Database Integration
The database integration team integrates with existing departmental databases, developing scripts to convert relational content into HTML markup. It directly interacts with the current website's developers.
Infrastructure & Testing
The infrastructure & testing team is responsible for developing the software infrastructure for the website, notably content generation scripts. It also ensures that the website works across popular desktop browsers (Chrome, Firefox, Internet Explorer, and Safari) as well as mobile browsers (Android and iOS).
The documentation team is responsible for documenting all aspects of the project. It has two distinct constituencies: (1) developers, who build and maintain the website, and (2) authors, who add and modify content.


The schedule is subject to (frequent) change.
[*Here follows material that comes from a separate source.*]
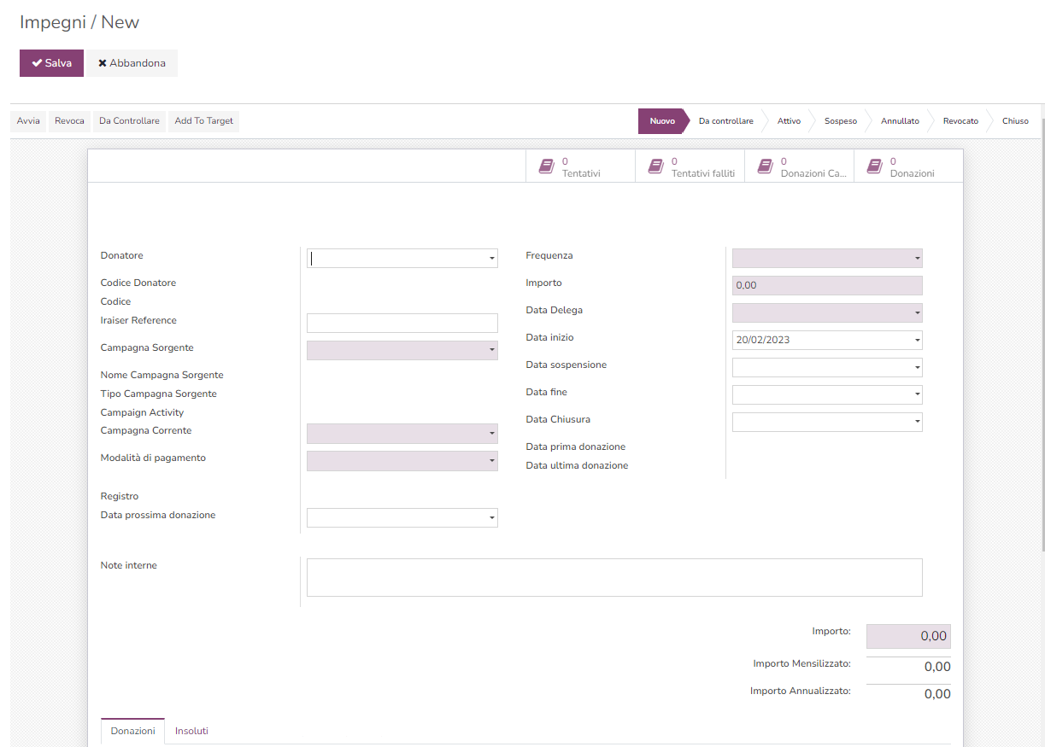Select the Donazioni tab
The image size is (1045, 747).
[132, 731]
Classes early in the term are lecture-style and introduce techniques for building responsive websites. Classes later in the term serve as project meetings.

Jan 30
  • Introduction to this course. Slides.
  • Overview of existing website by Daniel Tsadok. Slides.
Feb 6
  • An introduction to HTML and CSS; units of measurement; the vertical rhythm. Notes.
  • Brainstorming: Content and organization of the new site.
Feb 13
  • Getting started with SCSS. Notes.
  • The brainstorm continues: Content and organization of the new site. Proposal.
Feb 20
  • Responsive layout with media queries. Notes.
  • The brainstorm goes further: Content and organization of the new site. Another proposal.
Feb 27
Mar 6
  • Dynamic behaviors with CSS transitions.
  • Browser compatibility.
  • Notes.
Mar 13
Review of mock-ups: #1 and #2, also #3 and #4.
Mar 20
Spring Break — No class.
Mar 27
  • Metadata.
  • Let’s start building: Dividing up the work.
Apr 3
Responsive images.
Apr 10
Project meeting. George's notes on using git.
Apr 17
Project meeting.
Apr 24
Project meeting.
May 1
Project meeting.
May 8
Project meeting.
May 14
Spring Showcase. WWH 13th Floor Commons. 5pm–8pm.